Zero Hedge reported:
“The mortgage payment for the median new home sold in the U.S. during October 2022 would now consume nearly half the monthly income of an American household earning the median income.”
“This negative change is primarily the consequence of rising mortgage rates, which have been pushed upward as the U.S. Federal Reserve has sought to make borrowing more expensive in its attempt to stall and reverse President Biden’s inflation in the U.S. economy. The next chart shows how mortgage rates have exploded during 2022 in response.”
As previously mentioned, Bidenflation has been soaring since 2021 and shown little sign that it will come down to target levels. Inflation reached its highest level in 41 years this June with a Consumer Price Index reading of 9.1%. For most of 2022, CPI readings have hovered around this four decade high, well beyond a healthy level of inflation. The Federal Reserve’s target inflation is around 2%, which is indicative of a healthy, growing economy.
In October, the CPI increased 7.7% when compared to last year. Biden and investors took a victory lap on this data as a sign that inflation was cooling. However, with continual strong labor market data it is likely the Federal Reserve will continue to hike interest rates at an aggressive pace.
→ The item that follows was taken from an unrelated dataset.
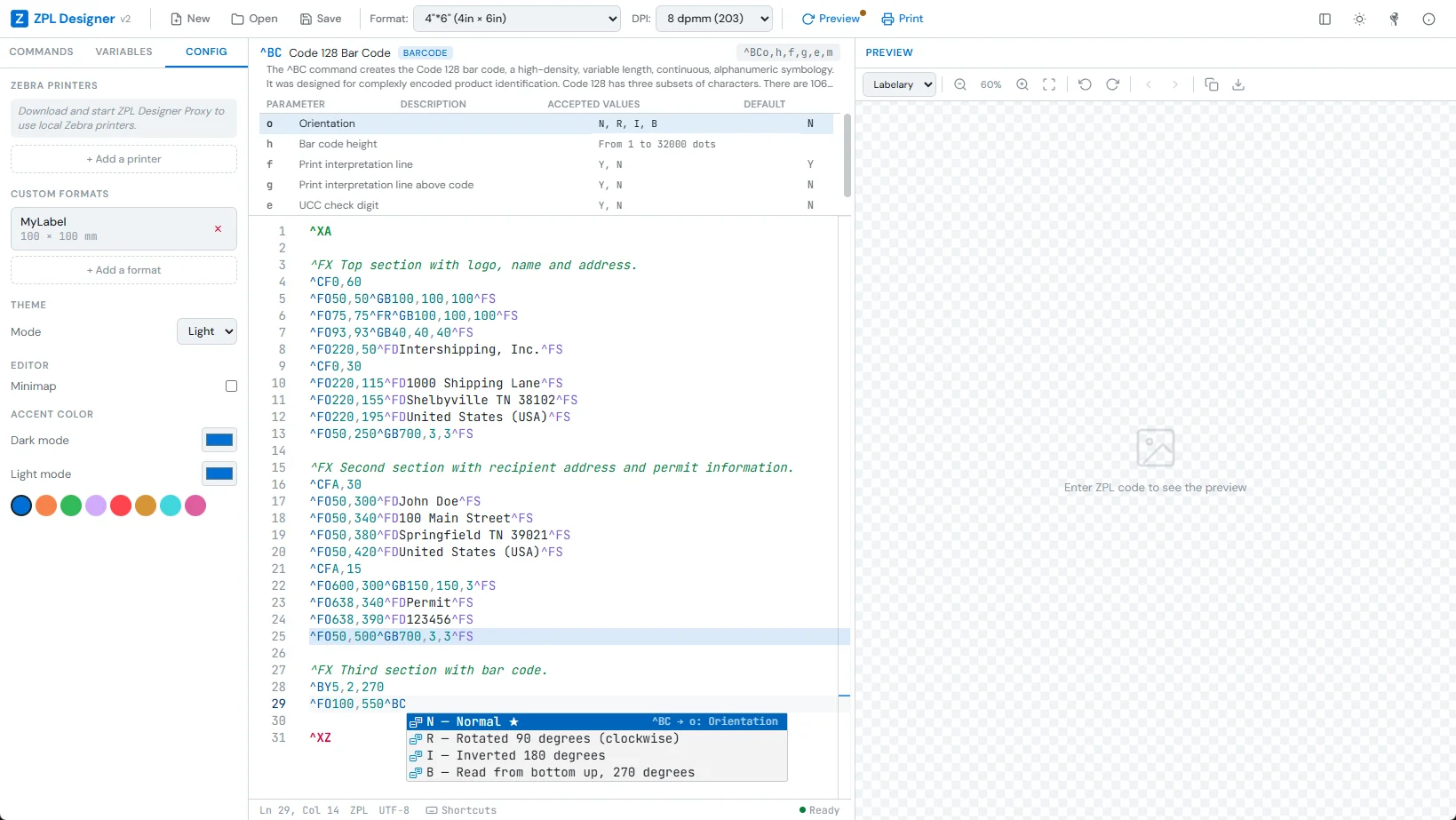Open the Labelary engine selector

point(898,84)
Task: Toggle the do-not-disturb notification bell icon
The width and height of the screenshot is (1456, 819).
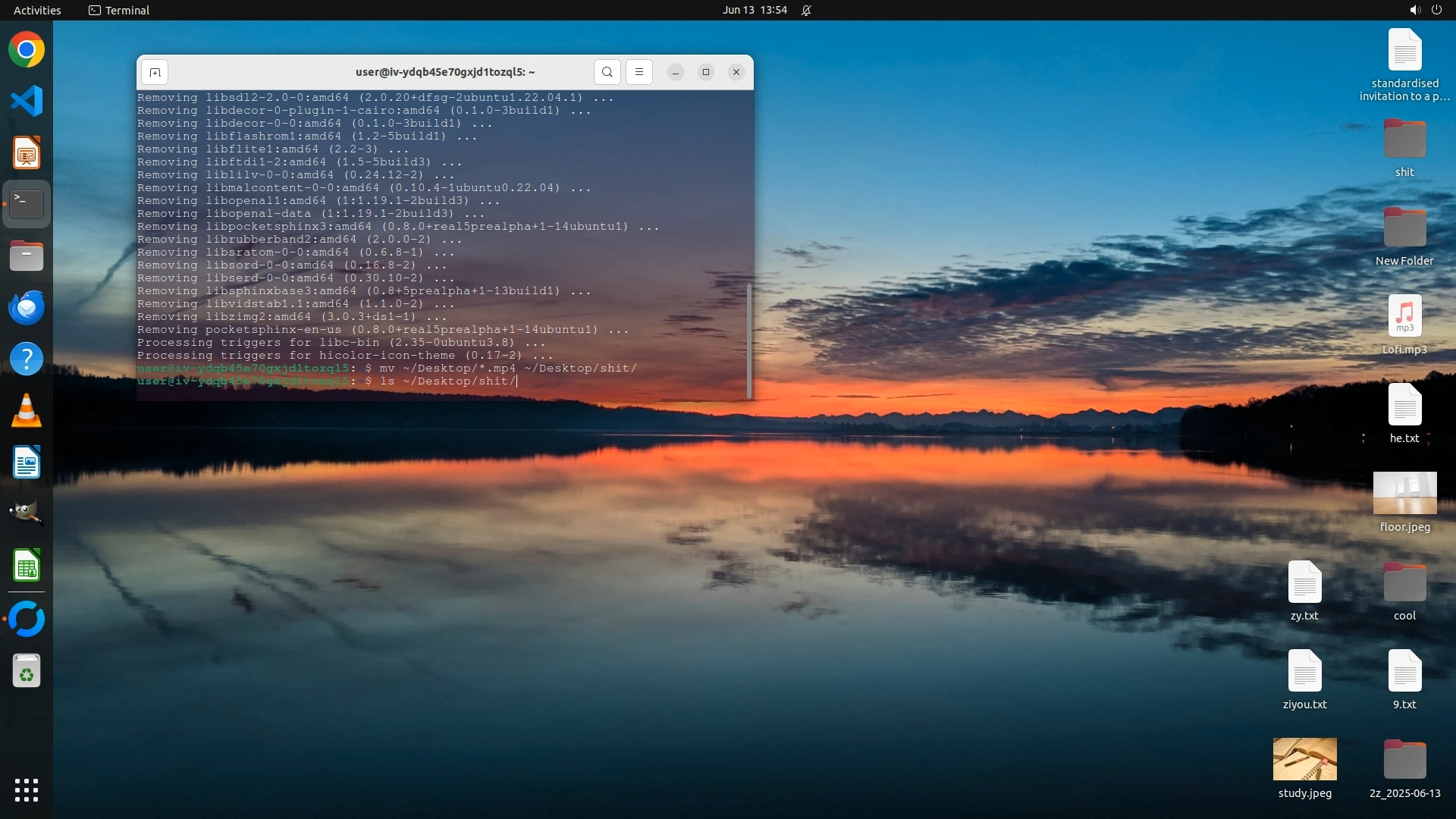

NextAdvisor reports on the matter:
“This latest drop is a continuation of the downward slide that began last Friday, when a strong jobs report Friday morning sent stocks falling. The country added 263,000 jobs in November, according to the Bureau of Labor Statistics, much higher than expected. The unemployment rate held steady at 3.7%. Investors know that the Fed wants to see higher unemployment as a sign that its rate hikes are working to cool down the economy, and the latest jobs report doesn’t paint that picture.”
For inflation to come down significantly, the economy will need to experience declining growth. Evidence of this will show in declining demand for labor. Therefore, most experts anticipate another rate hike of 0.5% during the Fed’s upcoming December meeting.
Until the Fed’s contractionary monetary policy takes its course and slows down the economy, interest rates will continue to increase, making the American dream of home ownership even more inaccessible. However, once the economy starts to unravel the housing market is one of the first sectors to slow down. There are many signs it is currently slowing, particularly from these exorbitant mortgages.